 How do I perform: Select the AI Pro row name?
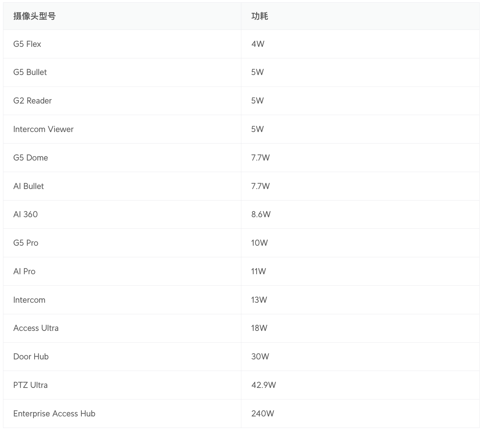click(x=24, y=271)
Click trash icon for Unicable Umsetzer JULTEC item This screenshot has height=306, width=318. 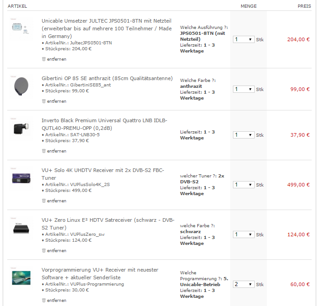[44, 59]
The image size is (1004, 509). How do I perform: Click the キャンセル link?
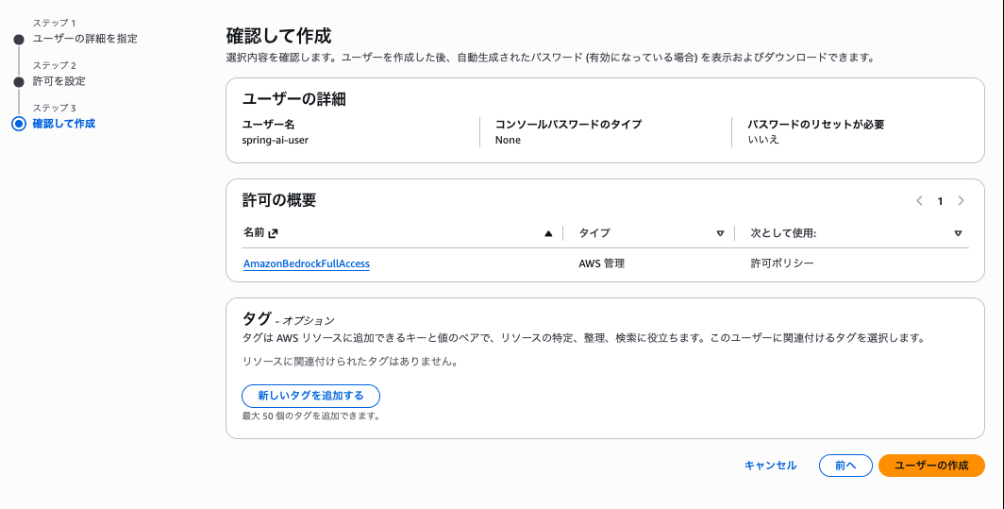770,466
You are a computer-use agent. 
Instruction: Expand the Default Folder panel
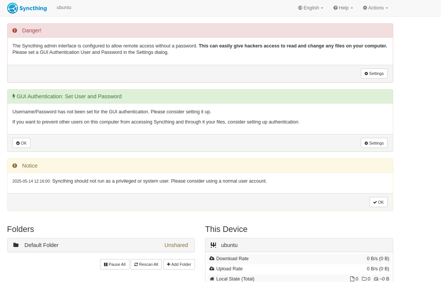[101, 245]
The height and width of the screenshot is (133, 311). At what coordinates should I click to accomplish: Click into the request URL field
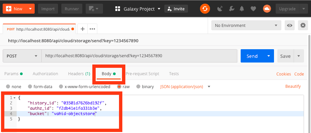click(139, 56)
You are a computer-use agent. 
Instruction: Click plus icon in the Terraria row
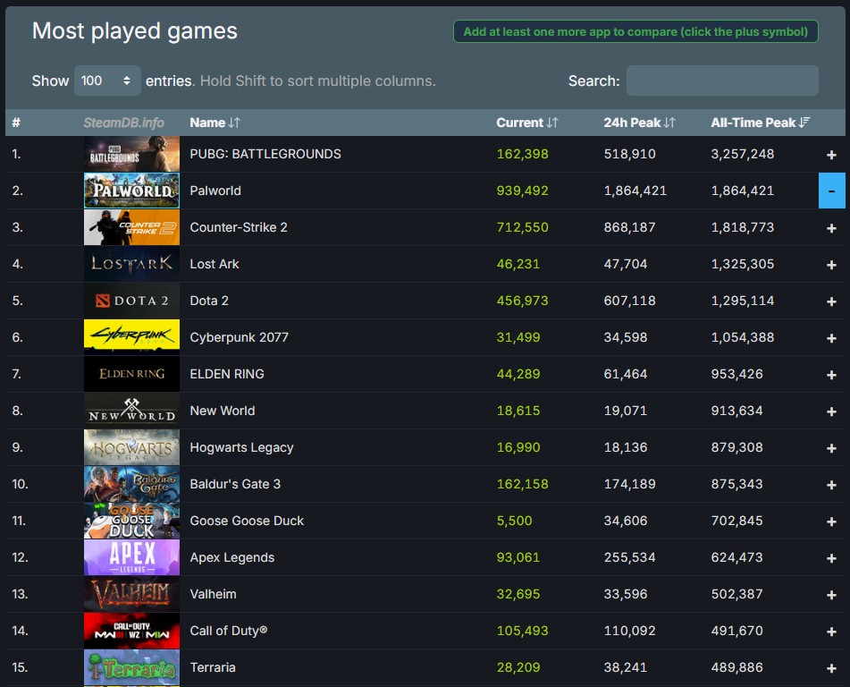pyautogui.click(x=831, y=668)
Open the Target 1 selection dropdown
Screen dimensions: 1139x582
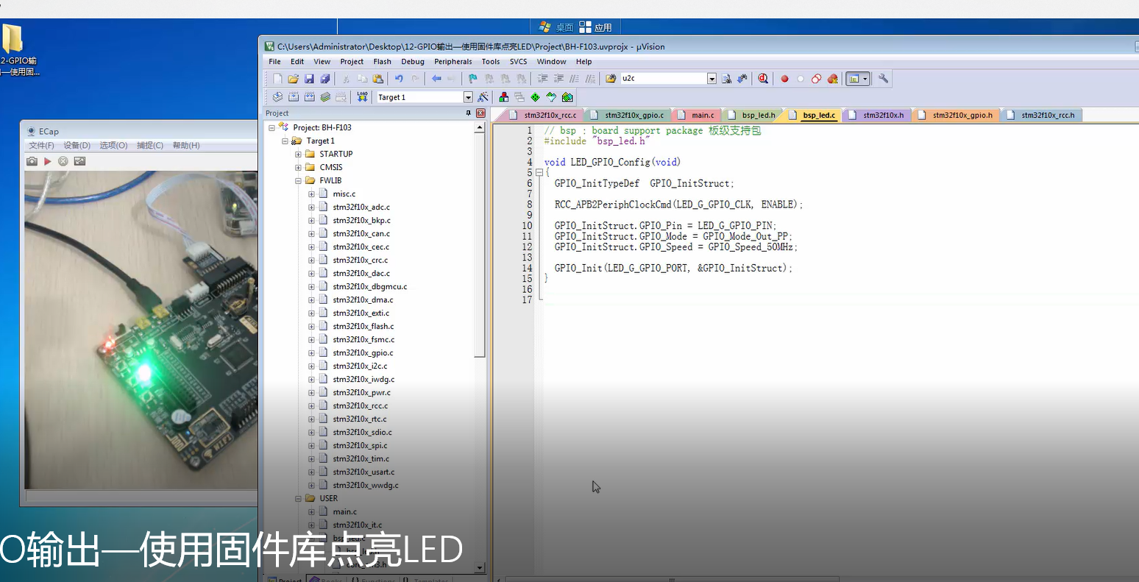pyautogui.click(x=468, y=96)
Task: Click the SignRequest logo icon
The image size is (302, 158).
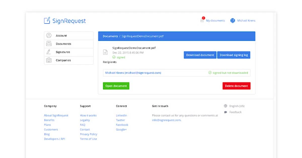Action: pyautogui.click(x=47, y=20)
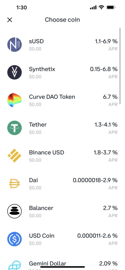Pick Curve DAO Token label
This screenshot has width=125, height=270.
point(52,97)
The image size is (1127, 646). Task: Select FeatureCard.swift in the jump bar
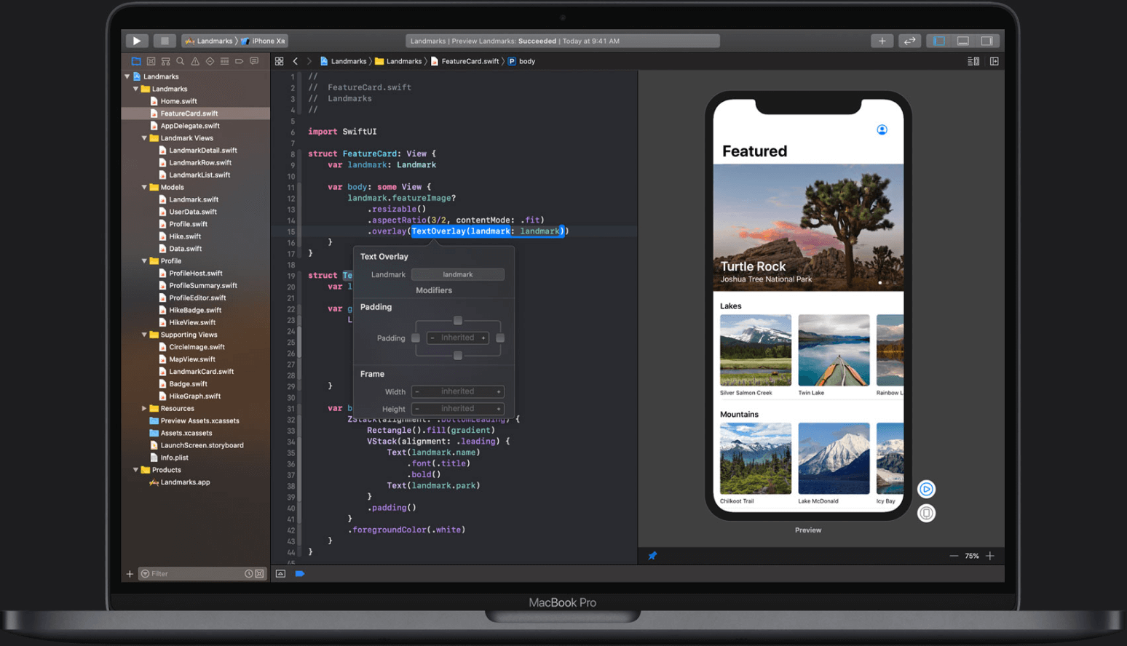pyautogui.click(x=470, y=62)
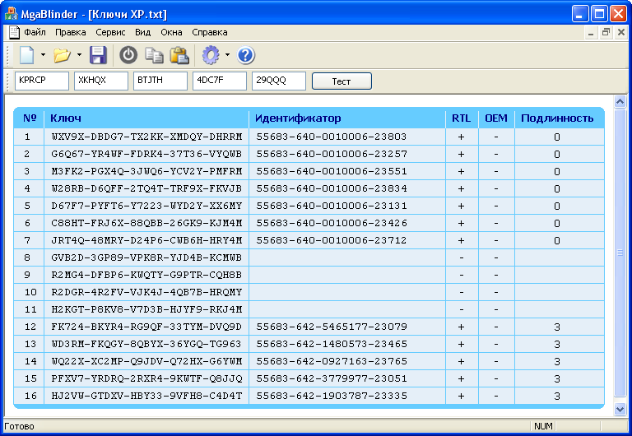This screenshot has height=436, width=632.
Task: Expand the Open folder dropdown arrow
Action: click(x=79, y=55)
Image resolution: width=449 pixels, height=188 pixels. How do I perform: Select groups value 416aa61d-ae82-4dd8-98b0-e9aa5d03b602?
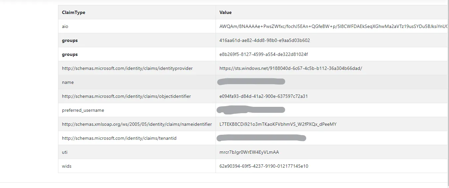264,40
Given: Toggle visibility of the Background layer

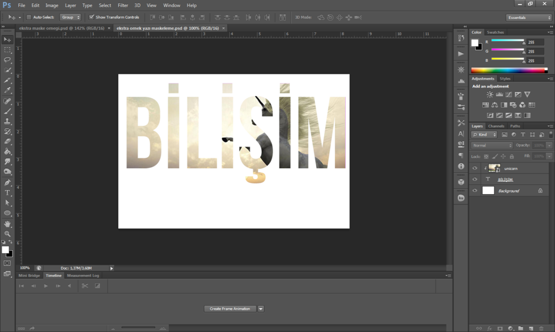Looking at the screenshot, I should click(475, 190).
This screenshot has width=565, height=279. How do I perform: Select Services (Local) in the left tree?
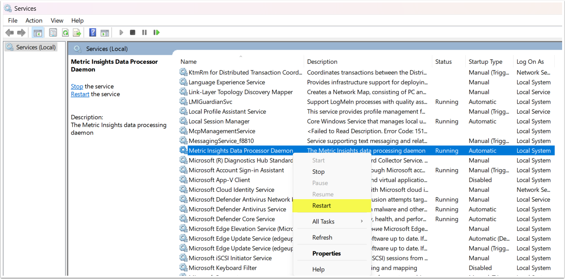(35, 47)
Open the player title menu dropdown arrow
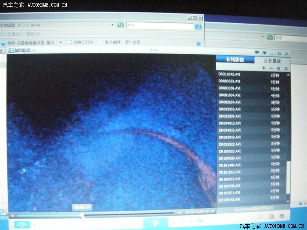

| How to complete this task |
Please give again only those lines that run from the one containing "Image resolution: width=449" through the final line of the listing, both included, exactly as written and without pictures.

| Solution to this problem |
Image resolution: width=449 pixels, height=188 pixels. How do I perform: Select groups value 416aa61d-ae82-4dd8-98b0-e9aa5d03b602?
264,40
Given: Toggle visibility of the Background layer

Looking at the screenshot, I should click(475, 190).
This screenshot has width=565, height=279. How do I perform: Select Services (Local) in the left tree?
(35, 47)
Open the player title menu dropdown arrow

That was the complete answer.